***** Data extracts

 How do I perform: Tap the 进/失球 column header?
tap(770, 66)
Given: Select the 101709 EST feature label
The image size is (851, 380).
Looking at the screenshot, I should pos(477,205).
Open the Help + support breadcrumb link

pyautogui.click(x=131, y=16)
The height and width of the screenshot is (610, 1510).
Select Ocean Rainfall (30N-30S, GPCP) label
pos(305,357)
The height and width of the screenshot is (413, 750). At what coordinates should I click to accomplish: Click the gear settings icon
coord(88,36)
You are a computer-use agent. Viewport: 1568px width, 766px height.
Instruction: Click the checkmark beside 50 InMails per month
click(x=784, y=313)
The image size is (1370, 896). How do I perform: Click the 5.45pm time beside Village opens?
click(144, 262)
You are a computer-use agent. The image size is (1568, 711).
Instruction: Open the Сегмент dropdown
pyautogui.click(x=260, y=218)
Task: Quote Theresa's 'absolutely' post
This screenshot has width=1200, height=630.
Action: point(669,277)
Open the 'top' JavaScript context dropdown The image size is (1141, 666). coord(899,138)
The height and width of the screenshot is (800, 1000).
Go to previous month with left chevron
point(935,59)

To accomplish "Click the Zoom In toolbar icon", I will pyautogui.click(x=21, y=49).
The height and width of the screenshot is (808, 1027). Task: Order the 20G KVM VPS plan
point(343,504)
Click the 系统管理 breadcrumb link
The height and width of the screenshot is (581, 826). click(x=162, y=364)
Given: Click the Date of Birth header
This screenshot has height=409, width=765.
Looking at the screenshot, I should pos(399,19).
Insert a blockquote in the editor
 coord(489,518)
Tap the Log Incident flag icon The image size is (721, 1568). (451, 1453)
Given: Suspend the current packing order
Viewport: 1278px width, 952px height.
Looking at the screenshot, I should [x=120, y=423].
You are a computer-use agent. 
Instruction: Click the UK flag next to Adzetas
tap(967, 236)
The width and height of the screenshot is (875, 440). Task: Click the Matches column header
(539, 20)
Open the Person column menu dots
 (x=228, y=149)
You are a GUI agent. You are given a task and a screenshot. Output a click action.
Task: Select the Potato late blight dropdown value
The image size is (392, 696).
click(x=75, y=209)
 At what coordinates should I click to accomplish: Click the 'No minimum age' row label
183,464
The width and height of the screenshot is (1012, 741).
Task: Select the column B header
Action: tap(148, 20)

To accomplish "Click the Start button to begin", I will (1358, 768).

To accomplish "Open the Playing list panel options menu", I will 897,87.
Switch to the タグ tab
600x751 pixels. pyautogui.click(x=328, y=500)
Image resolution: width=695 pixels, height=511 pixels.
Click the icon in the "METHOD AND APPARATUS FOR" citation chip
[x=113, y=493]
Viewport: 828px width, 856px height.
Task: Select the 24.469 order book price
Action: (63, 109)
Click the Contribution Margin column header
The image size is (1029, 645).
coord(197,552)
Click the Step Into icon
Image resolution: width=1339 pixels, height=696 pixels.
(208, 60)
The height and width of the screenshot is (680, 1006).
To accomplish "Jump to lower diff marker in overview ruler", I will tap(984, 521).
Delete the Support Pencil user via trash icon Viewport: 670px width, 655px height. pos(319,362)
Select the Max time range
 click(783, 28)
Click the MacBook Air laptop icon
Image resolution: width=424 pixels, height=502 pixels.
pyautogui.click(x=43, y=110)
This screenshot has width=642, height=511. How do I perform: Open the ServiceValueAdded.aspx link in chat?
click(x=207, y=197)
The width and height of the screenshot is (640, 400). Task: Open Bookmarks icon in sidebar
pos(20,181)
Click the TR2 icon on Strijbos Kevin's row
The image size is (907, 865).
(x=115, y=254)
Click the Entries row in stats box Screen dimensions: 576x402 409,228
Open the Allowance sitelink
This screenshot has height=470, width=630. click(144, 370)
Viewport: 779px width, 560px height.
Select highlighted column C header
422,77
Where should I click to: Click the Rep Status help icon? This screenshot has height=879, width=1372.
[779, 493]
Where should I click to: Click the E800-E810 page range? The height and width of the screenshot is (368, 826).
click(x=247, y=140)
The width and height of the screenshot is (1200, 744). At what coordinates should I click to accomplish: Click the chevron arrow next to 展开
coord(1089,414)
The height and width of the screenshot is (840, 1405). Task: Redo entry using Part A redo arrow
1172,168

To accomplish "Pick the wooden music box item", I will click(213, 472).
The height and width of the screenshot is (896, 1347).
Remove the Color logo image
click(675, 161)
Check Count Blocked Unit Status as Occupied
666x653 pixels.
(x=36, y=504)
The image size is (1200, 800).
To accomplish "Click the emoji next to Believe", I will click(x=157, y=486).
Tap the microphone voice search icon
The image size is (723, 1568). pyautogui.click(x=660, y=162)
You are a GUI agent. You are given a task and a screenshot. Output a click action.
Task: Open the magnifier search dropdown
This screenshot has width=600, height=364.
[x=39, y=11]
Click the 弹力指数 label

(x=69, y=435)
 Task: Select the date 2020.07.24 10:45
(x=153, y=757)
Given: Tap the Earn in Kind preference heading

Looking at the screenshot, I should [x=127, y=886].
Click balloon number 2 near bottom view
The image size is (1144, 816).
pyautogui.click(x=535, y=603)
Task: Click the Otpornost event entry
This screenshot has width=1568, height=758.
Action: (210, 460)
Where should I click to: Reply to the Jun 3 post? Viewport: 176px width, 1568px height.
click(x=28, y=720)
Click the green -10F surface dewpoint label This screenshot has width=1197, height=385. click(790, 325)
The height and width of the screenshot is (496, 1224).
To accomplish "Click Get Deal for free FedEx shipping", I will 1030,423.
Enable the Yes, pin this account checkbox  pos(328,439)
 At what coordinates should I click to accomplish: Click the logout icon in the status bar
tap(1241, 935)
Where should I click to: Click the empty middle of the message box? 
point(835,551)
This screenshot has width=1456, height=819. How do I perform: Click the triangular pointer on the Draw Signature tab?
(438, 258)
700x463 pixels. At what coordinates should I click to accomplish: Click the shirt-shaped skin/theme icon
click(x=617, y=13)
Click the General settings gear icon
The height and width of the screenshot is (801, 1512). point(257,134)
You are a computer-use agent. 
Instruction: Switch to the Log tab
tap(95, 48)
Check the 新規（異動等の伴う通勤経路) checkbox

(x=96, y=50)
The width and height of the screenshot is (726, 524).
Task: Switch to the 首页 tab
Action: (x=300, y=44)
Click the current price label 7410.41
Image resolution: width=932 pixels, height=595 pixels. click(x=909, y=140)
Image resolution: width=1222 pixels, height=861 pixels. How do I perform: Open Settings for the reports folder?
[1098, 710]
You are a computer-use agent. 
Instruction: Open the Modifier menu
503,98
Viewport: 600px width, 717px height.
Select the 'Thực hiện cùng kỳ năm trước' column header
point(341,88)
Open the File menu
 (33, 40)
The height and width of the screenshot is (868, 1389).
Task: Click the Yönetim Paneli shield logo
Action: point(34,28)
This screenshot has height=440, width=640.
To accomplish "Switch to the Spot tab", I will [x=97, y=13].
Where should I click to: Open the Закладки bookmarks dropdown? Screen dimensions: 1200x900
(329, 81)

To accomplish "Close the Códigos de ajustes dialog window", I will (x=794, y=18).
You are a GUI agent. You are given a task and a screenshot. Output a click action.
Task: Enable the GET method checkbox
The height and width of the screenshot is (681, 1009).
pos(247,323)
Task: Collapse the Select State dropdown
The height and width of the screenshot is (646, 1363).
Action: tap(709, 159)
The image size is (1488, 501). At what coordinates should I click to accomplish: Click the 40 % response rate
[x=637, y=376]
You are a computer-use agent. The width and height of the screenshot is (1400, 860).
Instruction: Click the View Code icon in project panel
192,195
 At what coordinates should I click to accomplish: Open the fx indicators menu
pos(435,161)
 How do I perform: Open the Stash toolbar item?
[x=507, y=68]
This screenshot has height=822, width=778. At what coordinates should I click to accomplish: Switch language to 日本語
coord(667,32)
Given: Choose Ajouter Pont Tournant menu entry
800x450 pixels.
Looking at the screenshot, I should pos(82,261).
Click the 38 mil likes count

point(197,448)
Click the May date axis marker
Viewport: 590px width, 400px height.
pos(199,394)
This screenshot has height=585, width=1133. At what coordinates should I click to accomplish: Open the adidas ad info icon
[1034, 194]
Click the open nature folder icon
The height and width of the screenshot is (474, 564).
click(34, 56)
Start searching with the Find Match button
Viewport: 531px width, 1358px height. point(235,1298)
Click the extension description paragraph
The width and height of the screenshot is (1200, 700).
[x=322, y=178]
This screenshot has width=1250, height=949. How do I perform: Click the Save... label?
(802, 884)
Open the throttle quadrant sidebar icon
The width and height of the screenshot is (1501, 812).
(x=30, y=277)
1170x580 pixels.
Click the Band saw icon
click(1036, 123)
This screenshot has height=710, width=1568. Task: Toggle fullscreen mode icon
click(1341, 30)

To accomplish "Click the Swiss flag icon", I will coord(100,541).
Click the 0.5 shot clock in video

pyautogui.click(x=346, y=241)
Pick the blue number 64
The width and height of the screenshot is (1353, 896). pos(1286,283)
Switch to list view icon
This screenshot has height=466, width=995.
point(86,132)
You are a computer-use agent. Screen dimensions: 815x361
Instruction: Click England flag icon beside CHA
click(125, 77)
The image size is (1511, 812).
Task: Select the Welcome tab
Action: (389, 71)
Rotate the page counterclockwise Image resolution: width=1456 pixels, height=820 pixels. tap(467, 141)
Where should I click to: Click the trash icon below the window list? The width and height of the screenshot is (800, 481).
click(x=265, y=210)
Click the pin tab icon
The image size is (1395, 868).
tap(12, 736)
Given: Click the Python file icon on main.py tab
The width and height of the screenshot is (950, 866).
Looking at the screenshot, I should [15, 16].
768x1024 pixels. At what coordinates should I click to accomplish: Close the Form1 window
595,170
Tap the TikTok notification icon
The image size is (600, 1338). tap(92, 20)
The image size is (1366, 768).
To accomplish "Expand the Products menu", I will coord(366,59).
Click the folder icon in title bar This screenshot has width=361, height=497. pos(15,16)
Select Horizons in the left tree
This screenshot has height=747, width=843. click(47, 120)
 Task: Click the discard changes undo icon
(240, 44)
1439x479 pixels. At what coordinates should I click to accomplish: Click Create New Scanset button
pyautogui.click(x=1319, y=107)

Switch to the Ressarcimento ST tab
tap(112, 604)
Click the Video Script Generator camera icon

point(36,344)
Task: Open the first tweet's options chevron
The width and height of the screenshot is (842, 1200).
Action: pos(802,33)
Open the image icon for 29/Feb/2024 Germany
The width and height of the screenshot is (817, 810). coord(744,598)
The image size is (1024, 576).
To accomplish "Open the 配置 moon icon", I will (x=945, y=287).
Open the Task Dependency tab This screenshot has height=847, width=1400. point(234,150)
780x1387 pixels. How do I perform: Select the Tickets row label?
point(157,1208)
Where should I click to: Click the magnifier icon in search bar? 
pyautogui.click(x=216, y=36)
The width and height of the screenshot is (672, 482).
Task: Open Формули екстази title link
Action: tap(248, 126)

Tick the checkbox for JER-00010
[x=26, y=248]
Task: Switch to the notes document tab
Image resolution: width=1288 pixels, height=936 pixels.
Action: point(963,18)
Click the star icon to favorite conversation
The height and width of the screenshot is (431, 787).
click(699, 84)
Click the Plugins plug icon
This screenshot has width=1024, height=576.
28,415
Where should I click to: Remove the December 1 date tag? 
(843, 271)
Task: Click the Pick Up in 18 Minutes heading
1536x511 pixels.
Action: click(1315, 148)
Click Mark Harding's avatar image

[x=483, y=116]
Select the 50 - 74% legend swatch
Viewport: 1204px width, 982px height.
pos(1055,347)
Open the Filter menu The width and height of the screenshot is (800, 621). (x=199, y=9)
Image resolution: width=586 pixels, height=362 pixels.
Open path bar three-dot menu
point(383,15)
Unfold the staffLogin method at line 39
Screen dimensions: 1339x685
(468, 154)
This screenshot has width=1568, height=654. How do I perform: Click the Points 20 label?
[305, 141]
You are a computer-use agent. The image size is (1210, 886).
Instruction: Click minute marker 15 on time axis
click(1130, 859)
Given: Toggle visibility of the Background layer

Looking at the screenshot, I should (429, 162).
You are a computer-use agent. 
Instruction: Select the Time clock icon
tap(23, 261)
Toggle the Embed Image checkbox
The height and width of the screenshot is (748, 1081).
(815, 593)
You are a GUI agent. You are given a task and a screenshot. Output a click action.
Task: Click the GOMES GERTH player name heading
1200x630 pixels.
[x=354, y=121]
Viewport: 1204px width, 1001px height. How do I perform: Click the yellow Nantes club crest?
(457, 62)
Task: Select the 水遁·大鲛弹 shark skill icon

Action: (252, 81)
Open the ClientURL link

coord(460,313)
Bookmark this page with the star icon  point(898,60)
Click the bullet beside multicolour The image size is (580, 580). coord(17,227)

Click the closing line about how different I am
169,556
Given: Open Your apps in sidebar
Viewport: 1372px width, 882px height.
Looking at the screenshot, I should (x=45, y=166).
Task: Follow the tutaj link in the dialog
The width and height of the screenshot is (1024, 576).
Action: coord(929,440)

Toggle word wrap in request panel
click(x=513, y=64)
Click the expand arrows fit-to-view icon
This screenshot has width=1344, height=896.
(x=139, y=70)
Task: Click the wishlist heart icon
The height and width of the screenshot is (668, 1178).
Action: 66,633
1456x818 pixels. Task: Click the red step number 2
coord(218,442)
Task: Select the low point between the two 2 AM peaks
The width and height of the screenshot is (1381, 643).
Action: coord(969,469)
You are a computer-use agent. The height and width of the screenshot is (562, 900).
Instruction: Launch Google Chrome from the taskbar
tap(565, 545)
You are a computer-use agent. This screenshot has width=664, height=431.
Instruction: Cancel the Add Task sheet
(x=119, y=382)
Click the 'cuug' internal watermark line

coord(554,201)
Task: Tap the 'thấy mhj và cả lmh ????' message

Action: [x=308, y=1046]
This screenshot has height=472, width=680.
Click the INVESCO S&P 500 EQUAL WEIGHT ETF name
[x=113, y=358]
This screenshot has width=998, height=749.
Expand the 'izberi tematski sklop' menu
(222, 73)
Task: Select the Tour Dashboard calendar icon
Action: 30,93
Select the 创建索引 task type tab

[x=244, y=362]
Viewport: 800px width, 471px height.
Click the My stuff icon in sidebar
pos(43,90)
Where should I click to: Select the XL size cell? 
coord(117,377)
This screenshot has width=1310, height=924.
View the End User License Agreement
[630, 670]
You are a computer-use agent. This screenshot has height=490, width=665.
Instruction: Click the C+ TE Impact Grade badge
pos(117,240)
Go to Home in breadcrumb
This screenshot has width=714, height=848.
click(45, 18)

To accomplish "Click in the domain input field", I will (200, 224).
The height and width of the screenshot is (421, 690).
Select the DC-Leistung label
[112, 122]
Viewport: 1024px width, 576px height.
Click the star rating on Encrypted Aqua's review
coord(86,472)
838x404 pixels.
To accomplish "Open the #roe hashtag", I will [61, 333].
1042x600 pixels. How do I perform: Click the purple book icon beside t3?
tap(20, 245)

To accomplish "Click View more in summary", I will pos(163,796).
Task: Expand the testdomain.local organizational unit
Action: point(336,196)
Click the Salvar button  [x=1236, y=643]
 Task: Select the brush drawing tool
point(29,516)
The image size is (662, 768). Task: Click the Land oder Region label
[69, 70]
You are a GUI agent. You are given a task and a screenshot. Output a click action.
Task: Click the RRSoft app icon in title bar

**********

• Work request
The reply should consist solely of the lines of the data, exact, from the opening line through the line with "The height and width of the screenshot is (610, 1510).", inclusive.

• Answer to the problem
 How do I perform: Tap the 进/失球 column header?
tap(770, 66)
Given: Select the 101709 EST feature label
The image size is (851, 380).
Looking at the screenshot, I should pos(477,205).
Open the Help + support breadcrumb link

pyautogui.click(x=131, y=16)
The height and width of the screenshot is (610, 1510).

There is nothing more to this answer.